Restate, word for word and with no pictures, the stretch of lines in the data below that begins at the line with "Switch to the CASA tab" and ends at the line with "Task: Switch to the Bauhaus tab", inclusive.
━━━ Raw data ━━━
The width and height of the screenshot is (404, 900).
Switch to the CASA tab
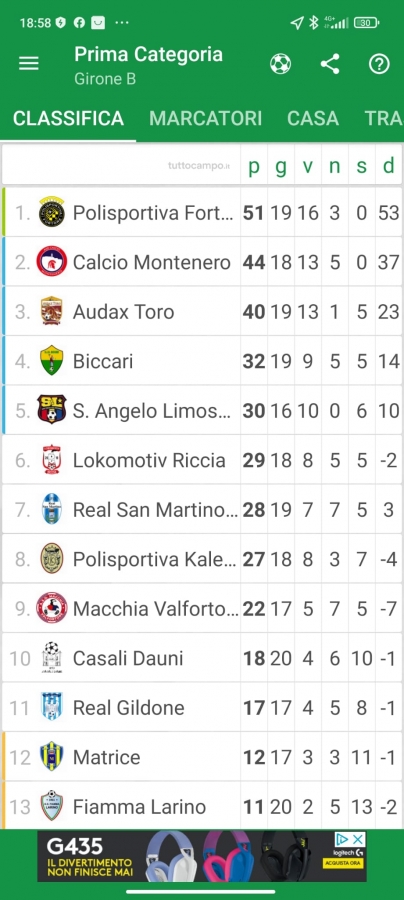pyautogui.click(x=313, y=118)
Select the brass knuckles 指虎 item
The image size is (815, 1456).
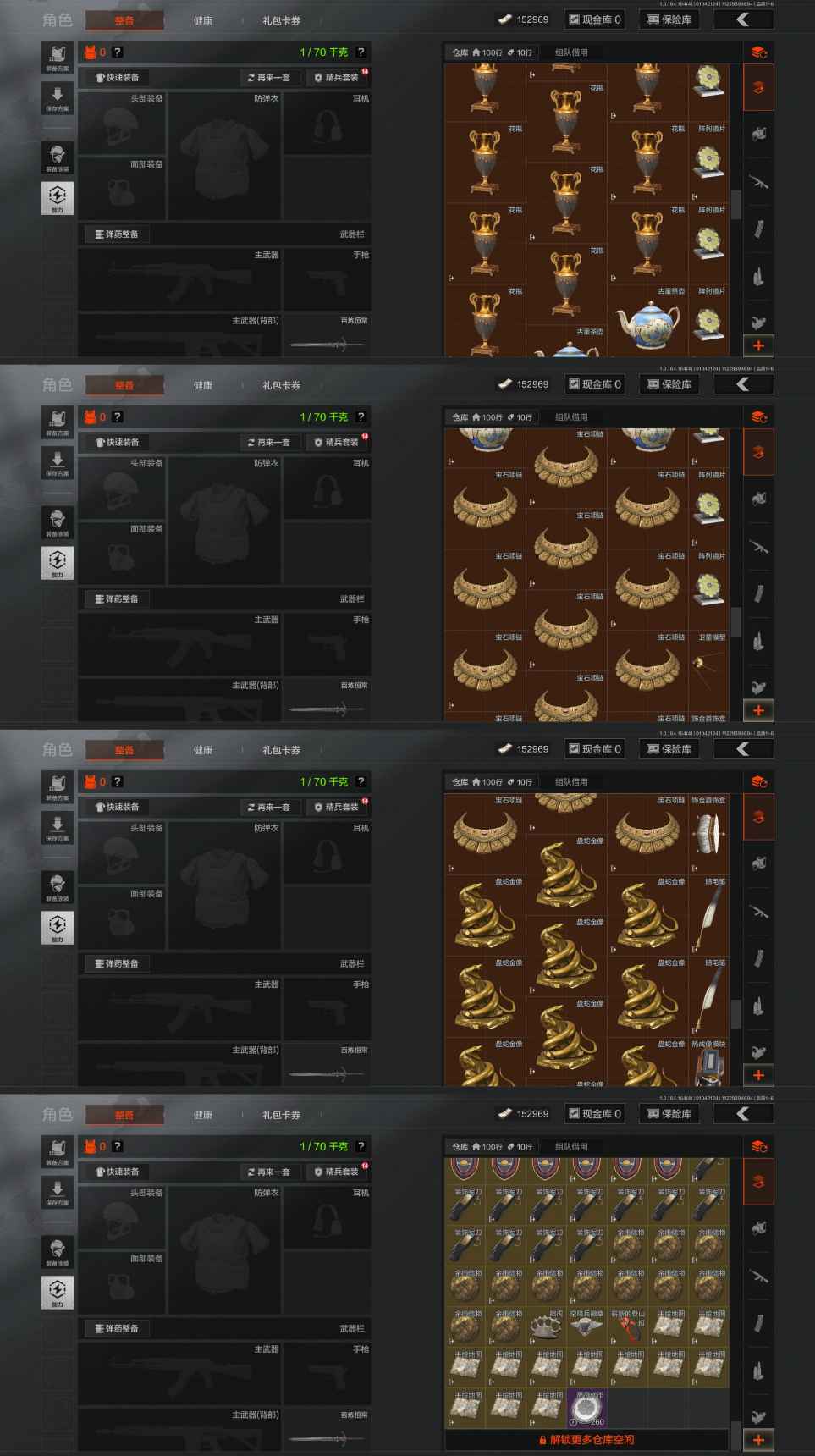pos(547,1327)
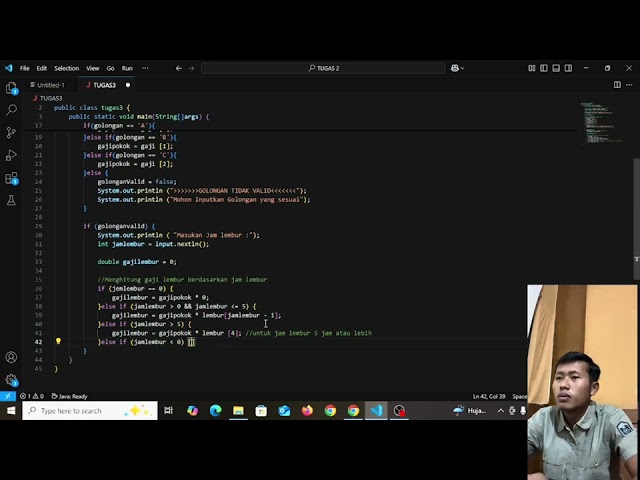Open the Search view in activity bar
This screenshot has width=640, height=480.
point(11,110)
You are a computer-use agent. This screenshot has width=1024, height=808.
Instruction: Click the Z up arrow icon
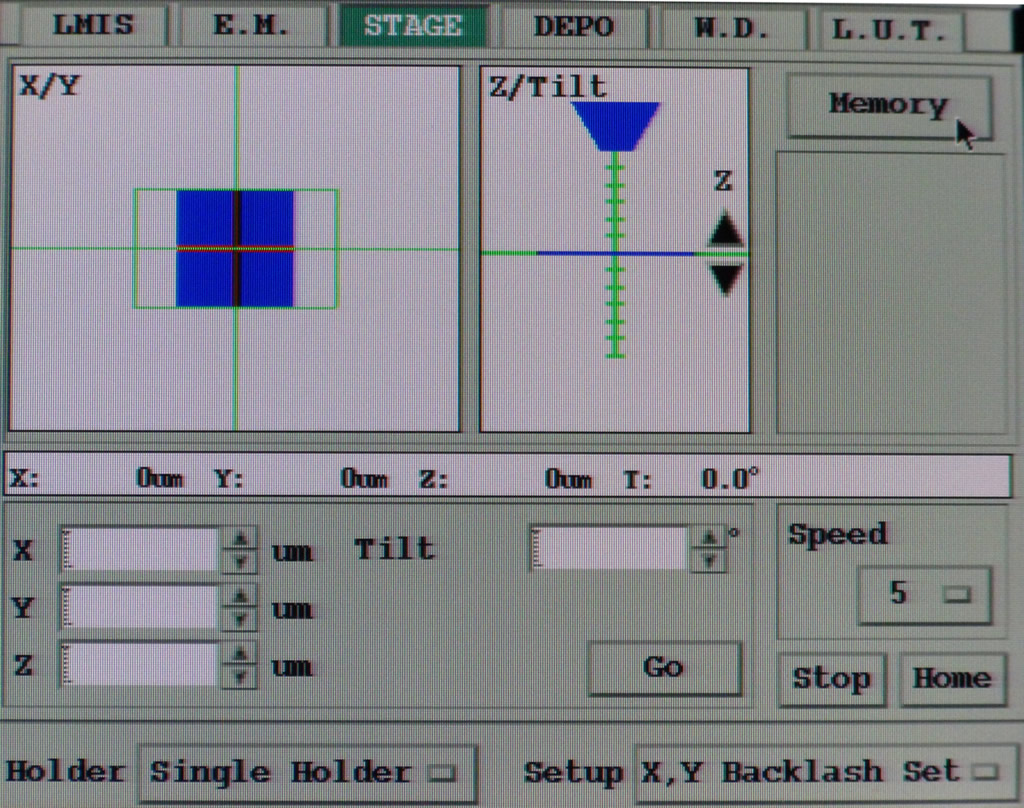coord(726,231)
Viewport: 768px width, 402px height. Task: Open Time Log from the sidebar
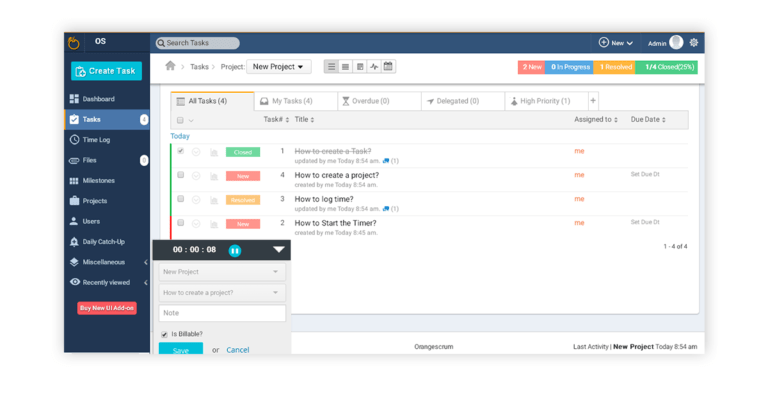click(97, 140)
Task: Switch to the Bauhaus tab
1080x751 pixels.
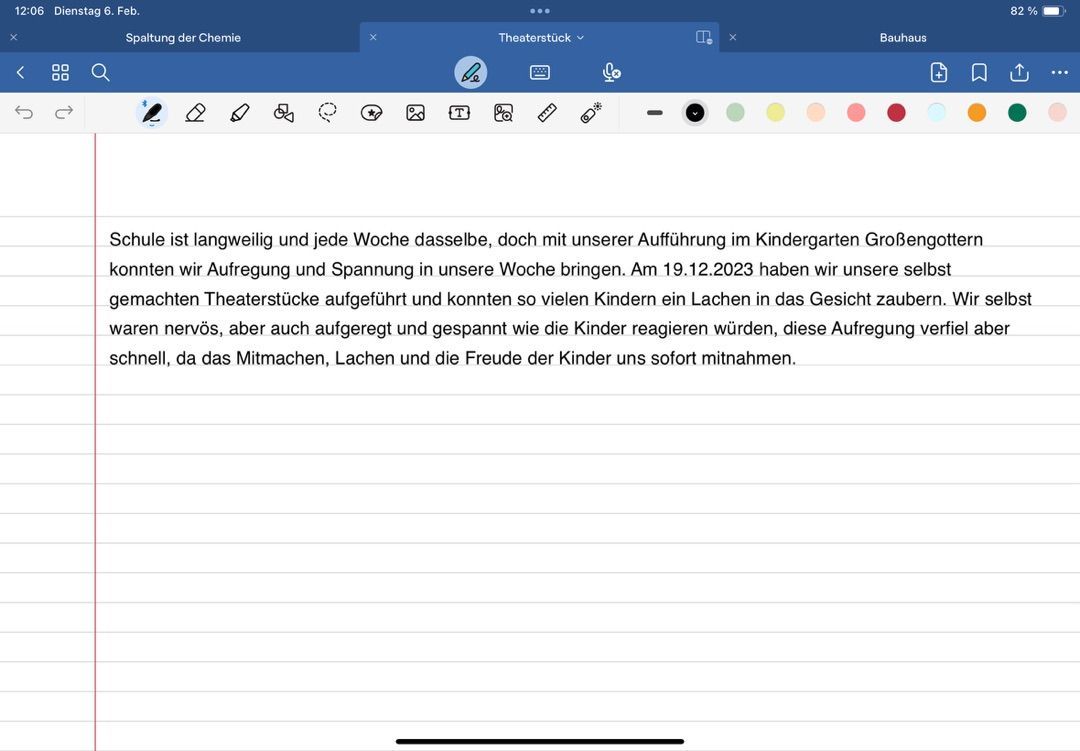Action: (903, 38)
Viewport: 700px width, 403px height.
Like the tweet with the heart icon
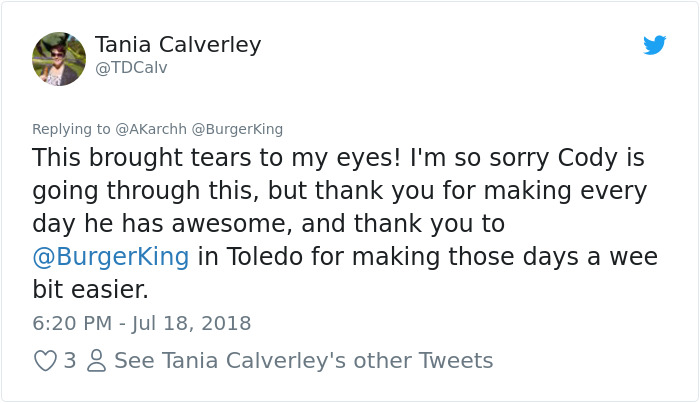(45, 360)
━━━
━━━ Raw data ━━━
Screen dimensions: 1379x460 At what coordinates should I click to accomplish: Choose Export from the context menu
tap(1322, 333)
━━━
### [Task answer]
Switch to the CASA tab
pyautogui.click(x=313, y=118)
Select the brass knuckles 指虎 item
The image size is (815, 1456).
pos(547,1327)
Open the Search view in activity bar
This screenshot has width=640, height=480.
point(11,110)
You are a computer-use agent. This screenshot has width=1024, height=808.
Instruction: Click the Z up arrow icon
coord(726,231)
Viewport: 768px width, 402px height. Task: Open Time Log from the sidebar
click(97, 140)
Task: Switch to the Bauhaus tab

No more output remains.